== AVAILABLE DATA

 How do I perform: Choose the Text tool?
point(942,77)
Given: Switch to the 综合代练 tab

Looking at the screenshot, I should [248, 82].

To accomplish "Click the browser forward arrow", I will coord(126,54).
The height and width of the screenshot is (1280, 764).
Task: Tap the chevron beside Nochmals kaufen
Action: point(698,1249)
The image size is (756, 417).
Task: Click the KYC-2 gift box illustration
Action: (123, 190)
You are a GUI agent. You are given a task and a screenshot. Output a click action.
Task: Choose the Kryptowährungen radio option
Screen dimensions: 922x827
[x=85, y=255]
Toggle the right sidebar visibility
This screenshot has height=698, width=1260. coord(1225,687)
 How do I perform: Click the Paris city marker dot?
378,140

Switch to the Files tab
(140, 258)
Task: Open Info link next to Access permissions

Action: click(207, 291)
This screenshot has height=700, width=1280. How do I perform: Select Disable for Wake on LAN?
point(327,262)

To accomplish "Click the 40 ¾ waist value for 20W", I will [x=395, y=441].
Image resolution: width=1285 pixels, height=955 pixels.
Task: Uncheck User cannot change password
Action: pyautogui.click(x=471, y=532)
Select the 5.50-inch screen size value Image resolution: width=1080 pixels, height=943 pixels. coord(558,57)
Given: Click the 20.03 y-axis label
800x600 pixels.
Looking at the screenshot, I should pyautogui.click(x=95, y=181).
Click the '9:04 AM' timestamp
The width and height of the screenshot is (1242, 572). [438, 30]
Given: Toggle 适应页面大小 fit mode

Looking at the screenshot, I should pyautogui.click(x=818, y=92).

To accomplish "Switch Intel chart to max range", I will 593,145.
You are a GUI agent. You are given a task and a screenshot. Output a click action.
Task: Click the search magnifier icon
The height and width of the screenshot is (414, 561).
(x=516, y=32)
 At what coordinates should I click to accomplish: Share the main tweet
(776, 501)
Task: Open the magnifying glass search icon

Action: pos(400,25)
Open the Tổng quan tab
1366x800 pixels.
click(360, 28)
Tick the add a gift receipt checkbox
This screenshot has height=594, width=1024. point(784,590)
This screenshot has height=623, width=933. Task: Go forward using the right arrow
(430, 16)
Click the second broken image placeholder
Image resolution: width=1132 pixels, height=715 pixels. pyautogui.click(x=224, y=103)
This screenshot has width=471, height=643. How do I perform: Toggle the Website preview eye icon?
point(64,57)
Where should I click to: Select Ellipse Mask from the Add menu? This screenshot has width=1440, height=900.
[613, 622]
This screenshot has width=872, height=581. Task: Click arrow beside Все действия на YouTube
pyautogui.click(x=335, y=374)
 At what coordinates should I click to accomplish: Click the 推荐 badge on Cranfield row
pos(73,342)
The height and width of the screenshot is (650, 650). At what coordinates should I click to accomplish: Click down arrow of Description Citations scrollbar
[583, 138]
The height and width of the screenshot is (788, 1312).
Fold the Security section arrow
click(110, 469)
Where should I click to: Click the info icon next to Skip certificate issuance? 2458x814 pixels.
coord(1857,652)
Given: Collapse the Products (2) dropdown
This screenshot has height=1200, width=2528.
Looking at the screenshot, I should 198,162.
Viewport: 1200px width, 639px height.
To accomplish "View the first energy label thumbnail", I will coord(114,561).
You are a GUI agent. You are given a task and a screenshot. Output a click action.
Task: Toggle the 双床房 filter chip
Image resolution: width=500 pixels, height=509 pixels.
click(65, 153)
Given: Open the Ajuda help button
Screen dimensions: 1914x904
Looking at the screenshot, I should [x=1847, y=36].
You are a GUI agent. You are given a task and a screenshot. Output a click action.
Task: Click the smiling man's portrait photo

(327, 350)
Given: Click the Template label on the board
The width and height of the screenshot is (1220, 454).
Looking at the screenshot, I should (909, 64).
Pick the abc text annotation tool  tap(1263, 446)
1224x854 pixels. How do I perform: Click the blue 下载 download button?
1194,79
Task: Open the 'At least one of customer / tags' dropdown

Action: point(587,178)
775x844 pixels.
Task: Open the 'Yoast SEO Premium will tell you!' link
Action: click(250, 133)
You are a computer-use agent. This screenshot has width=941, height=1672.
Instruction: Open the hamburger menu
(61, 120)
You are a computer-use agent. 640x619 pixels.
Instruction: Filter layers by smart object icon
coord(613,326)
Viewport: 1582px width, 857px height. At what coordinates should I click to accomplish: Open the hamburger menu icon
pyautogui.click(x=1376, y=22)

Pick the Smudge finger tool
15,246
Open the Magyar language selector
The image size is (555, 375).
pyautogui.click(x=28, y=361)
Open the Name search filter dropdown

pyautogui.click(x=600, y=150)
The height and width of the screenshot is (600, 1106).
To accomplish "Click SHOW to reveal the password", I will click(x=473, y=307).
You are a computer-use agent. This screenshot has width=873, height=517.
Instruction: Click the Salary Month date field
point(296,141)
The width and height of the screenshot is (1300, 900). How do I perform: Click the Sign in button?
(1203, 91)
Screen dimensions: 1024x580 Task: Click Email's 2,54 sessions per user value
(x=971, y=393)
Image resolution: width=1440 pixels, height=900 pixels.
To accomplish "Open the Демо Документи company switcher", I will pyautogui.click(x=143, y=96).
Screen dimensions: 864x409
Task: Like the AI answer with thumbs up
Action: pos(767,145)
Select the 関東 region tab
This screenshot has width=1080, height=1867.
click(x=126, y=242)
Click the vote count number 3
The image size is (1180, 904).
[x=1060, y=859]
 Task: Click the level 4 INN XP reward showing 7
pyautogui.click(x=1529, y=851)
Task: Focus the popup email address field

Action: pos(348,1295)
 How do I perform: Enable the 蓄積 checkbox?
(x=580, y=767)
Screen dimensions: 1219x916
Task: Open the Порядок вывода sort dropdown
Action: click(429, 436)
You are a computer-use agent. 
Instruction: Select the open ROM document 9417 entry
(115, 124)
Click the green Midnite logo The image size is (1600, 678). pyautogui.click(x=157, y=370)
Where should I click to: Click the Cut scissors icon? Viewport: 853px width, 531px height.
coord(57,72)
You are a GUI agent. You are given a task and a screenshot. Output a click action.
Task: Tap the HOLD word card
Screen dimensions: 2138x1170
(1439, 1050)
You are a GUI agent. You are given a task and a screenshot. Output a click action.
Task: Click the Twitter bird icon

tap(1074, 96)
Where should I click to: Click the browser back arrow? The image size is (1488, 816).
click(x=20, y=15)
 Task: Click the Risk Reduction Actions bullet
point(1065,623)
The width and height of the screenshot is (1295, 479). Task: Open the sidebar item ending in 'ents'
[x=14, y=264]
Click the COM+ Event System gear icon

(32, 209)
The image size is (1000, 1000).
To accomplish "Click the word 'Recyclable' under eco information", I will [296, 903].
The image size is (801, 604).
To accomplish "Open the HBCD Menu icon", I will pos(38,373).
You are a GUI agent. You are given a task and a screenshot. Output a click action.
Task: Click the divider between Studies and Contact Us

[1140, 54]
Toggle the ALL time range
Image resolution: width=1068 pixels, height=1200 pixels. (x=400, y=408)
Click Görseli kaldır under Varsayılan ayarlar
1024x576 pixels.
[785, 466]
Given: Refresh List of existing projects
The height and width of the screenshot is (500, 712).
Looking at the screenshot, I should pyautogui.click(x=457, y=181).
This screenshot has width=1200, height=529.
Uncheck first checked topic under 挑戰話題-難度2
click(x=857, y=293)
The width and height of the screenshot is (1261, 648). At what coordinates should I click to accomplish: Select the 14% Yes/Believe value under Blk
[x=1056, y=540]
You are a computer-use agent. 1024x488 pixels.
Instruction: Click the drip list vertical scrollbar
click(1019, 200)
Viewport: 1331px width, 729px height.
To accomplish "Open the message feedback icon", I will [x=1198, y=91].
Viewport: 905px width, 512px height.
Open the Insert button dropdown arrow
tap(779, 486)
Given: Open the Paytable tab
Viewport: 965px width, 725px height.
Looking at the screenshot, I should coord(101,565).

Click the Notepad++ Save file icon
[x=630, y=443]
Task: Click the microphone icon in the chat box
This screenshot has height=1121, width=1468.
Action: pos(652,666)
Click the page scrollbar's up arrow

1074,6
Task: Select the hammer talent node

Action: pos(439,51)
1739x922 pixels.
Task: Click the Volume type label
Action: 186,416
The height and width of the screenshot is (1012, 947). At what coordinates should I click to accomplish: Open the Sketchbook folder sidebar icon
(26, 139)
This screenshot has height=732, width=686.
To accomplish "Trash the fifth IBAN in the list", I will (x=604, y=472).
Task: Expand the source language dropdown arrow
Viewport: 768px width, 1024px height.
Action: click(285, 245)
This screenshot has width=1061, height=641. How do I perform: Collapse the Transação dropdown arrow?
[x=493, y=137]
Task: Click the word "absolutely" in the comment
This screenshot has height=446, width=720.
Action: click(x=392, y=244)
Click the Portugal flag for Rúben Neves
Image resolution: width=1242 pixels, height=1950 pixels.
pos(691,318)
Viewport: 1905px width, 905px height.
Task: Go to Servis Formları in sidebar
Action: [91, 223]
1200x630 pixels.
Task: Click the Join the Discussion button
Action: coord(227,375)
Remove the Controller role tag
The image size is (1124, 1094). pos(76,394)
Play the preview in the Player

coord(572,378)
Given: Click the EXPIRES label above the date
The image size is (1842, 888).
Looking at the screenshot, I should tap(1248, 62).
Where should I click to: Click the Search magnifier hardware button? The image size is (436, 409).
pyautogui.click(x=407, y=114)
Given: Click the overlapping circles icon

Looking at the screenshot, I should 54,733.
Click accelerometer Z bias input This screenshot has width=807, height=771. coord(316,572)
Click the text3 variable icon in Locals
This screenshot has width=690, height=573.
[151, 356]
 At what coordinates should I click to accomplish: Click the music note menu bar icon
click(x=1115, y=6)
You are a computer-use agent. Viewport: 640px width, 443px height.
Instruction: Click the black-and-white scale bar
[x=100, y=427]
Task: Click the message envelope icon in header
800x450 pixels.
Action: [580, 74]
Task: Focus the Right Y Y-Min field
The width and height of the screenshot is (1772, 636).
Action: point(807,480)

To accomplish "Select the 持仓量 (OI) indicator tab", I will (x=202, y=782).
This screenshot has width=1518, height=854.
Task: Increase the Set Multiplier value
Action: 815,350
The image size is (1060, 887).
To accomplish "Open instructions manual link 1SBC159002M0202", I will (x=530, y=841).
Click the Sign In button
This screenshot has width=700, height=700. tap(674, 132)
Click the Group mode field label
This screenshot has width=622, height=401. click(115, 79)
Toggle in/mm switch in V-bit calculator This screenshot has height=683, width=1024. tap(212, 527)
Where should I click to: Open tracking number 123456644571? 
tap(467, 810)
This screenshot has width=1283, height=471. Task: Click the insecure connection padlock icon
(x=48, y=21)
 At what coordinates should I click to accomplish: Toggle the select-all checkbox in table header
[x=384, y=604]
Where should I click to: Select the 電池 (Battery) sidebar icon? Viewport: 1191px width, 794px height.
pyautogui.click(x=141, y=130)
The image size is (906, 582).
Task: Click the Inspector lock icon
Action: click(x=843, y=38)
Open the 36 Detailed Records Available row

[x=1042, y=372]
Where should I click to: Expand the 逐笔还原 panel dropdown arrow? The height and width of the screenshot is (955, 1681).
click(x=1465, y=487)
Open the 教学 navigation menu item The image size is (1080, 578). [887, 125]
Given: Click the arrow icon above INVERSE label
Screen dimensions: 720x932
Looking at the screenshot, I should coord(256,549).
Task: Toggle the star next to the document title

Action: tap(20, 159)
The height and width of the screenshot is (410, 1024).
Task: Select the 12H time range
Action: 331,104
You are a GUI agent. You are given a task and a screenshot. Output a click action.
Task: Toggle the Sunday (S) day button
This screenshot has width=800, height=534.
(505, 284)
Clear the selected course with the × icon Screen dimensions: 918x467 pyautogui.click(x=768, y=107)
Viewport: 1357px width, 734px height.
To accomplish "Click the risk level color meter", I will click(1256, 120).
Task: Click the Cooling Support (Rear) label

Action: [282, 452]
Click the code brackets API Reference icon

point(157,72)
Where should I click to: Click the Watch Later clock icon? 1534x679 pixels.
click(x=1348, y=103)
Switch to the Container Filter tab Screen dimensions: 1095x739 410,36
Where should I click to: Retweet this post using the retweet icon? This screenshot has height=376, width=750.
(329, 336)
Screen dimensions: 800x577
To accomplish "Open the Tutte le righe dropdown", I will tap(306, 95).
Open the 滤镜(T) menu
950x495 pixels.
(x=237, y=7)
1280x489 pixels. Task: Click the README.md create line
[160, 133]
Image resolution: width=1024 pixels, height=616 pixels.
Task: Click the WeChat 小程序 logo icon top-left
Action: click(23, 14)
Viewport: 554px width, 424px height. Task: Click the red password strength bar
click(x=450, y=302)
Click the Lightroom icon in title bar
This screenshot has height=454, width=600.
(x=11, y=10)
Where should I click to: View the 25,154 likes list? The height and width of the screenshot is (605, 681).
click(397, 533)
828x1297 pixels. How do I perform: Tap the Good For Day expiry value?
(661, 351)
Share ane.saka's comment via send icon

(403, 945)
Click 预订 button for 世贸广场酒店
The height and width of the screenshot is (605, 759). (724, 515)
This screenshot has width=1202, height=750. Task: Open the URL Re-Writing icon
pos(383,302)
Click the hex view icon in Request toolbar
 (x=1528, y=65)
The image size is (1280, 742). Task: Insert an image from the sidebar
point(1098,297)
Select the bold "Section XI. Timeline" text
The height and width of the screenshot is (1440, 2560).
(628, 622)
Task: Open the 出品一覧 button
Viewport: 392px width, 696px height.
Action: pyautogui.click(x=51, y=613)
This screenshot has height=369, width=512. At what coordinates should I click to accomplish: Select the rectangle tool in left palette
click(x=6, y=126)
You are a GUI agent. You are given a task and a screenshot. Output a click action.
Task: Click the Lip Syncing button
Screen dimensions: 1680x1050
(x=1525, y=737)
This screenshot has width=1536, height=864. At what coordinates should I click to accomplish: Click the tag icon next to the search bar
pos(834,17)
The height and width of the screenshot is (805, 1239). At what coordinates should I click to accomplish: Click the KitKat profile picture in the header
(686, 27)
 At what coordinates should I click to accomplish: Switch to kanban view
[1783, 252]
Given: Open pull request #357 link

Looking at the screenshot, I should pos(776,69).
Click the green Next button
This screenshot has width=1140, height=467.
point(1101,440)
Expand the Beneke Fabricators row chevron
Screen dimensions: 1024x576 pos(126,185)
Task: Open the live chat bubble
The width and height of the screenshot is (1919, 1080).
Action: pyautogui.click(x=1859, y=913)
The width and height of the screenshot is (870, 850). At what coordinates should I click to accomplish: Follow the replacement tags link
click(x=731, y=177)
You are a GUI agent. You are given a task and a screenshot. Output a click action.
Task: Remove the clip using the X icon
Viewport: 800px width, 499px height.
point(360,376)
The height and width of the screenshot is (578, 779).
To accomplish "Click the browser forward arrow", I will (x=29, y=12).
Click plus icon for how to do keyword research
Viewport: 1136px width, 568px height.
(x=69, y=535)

====

REQUIRED WORK: For the records given here, say how many lines hold the string "above", with no further words.

SOLUTION TO THIS TASK: 2